And so, while I'm still feeling that call to find a place where I feel totally at home, I'm also getting to work with creating the home that I want for myself. 

I came inside and immediately started tidying. Started thinking about what I can do to make this apartment I both love and want an upgrade from (Toronto rent being what it is, I live in a very cute basement apartment. While very cute, it is also a basement, and this aquarian wants so much light and air, and a view.) my home. 

I found and lit the candle that always makes me feel relaxed and glad in the winter (Thymes Frasier Fir - I stock up at Chapters every December). I bundled together my favourite objects and put them on a tray on the coffee table, after carting away the piles of papers that had built up.

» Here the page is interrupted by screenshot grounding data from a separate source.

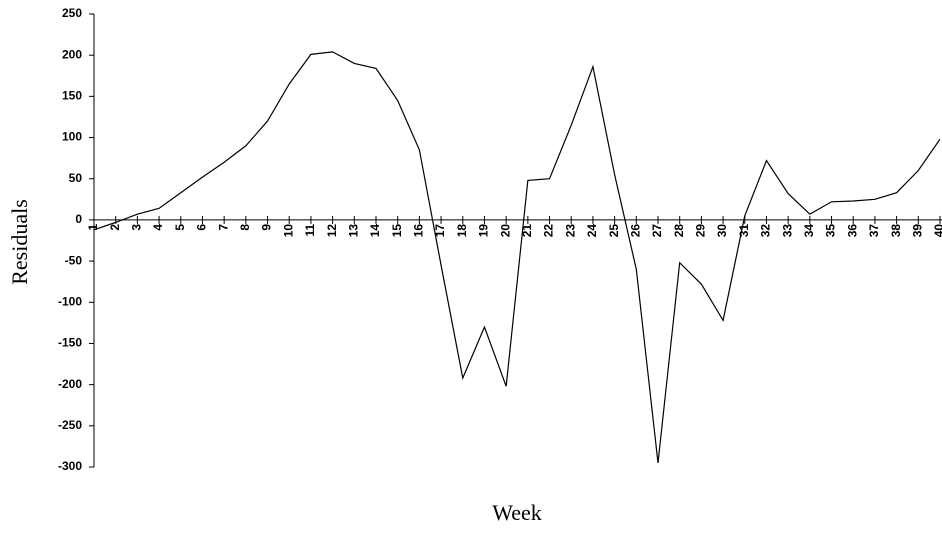  Describe the element at coordinates (72, 96) in the screenshot. I see `y-tick-label: 150` at that location. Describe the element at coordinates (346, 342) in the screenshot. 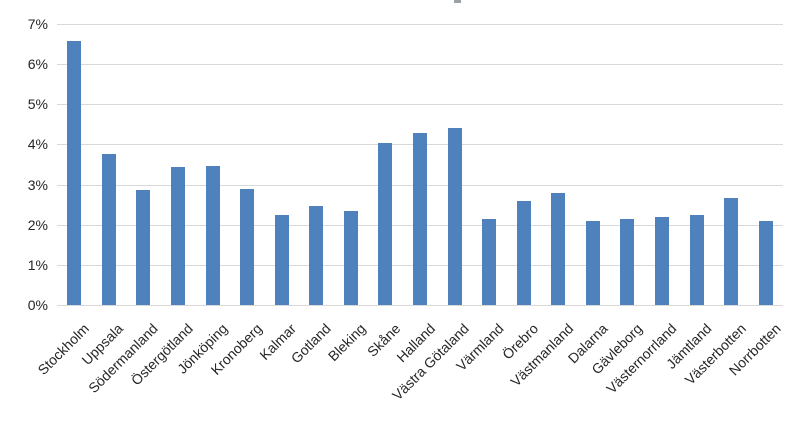

I see `x-axis-tick-label: Bleking` at that location.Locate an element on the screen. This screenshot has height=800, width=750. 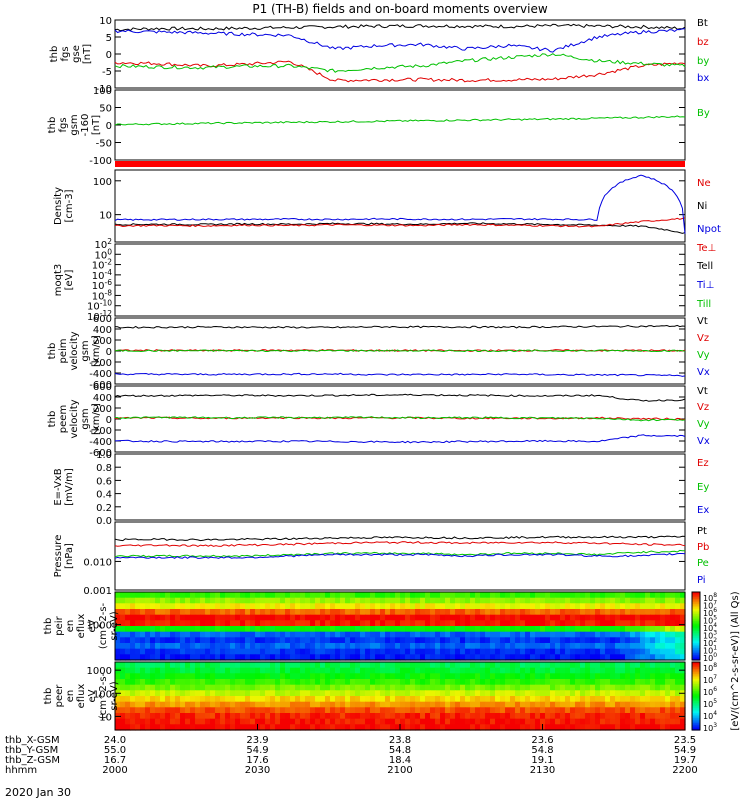
x-tick-label: 2100 is located at coordinates (400, 770).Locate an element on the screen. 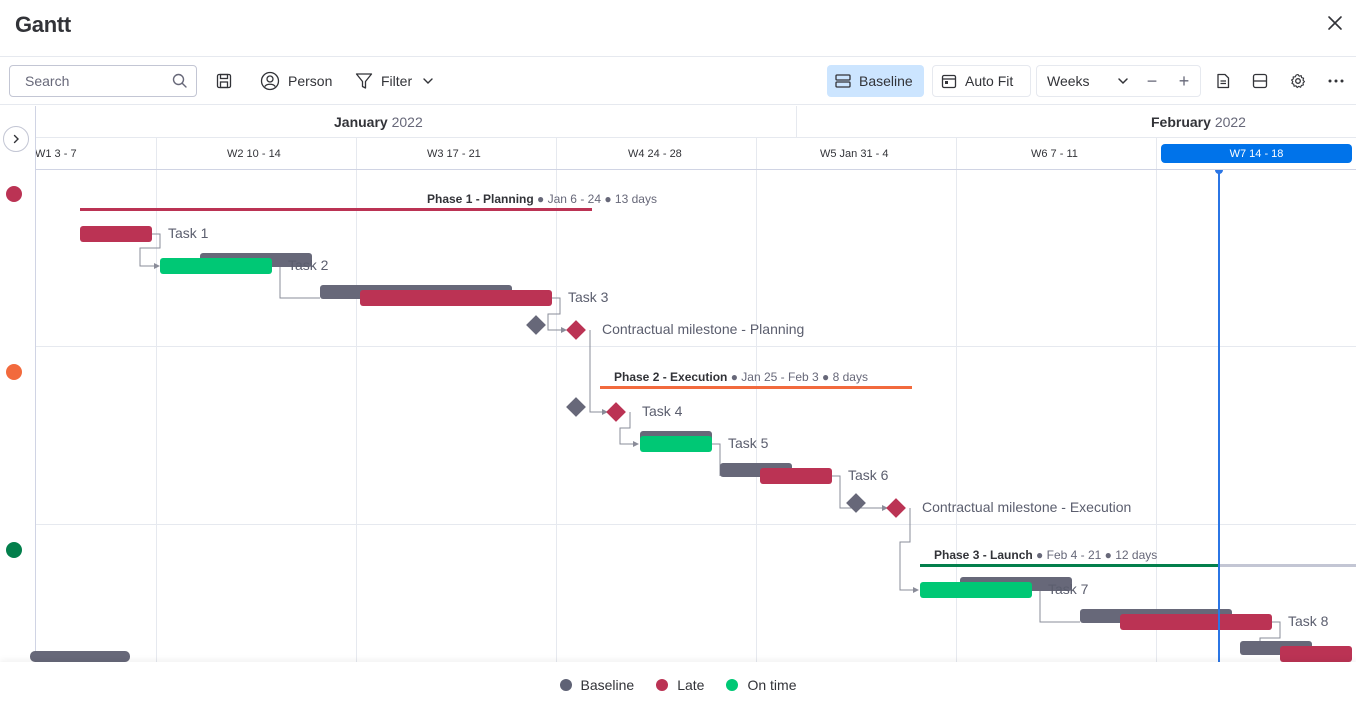 The height and width of the screenshot is (707, 1356). filter-icon is located at coordinates (364, 81).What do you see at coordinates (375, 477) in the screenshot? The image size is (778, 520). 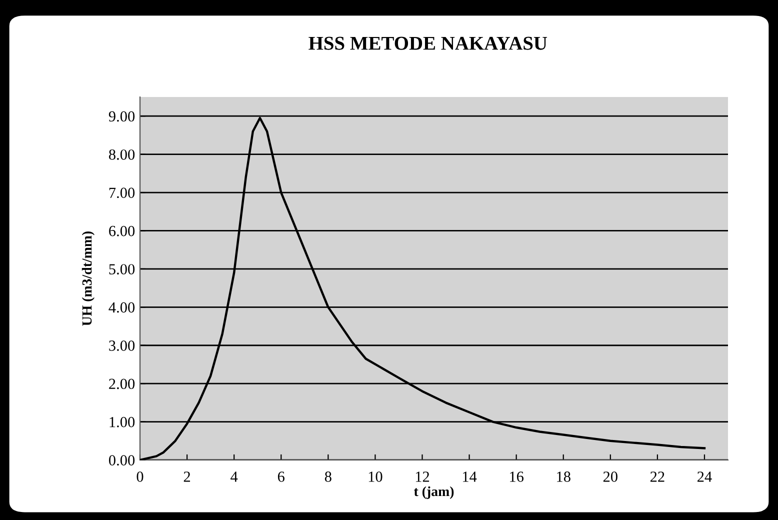 I see `x-tick-label: 10` at bounding box center [375, 477].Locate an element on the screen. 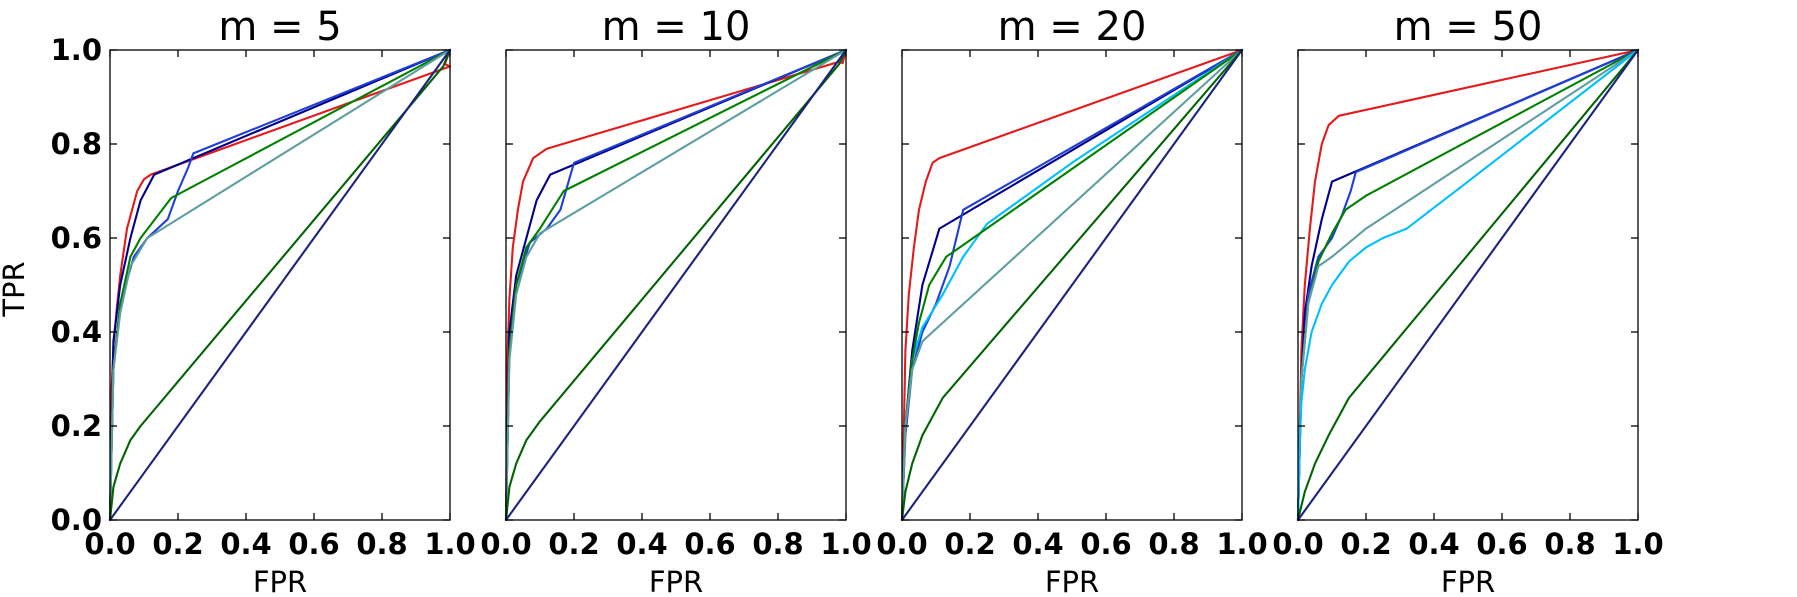 The height and width of the screenshot is (597, 1797). subplot-title: m = 5 is located at coordinates (280, 27).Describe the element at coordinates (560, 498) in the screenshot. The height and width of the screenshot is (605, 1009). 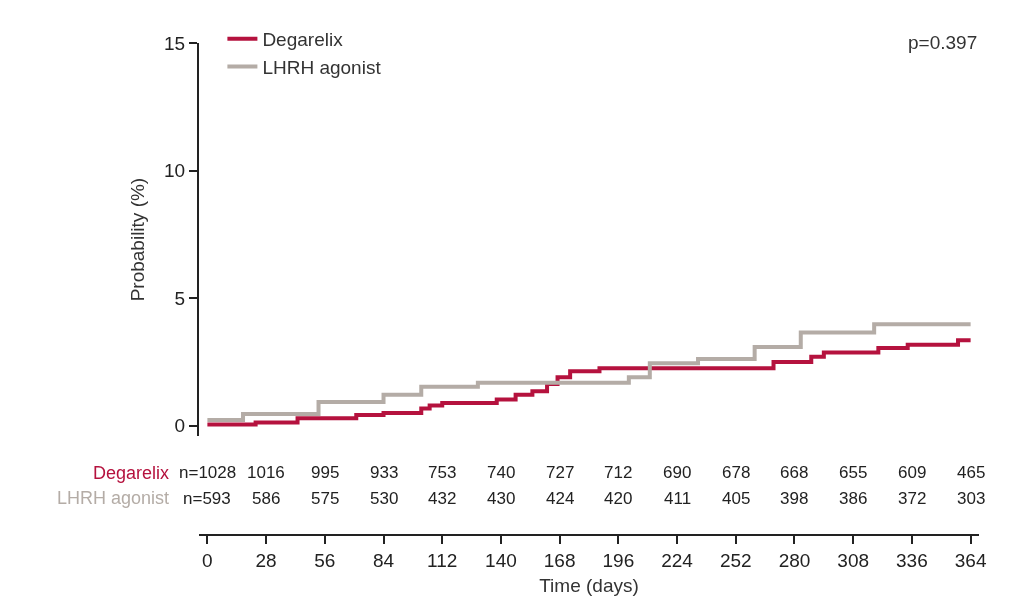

I thought about what I need to make this space as mine, as homey, as possible. 

 
 What home looks like for me, in this moment. Favourite magical things, with lots of books in the background. 

What home looks like for me, in this moment. Favourite magical things, with lots of books in the background. 

 

Because I don't need to stay in that constant state of waiting. Yes, I may discover a place that feels like home, and I may move, but while I still want those things, I have power here. I can create home, too. 

So that's part of the work I'm doing now. Exploring that. Coming back to that. The idea that I am home. That it's okay to want, and it's okay to relax. I don't need to keep waiting. I can settle in.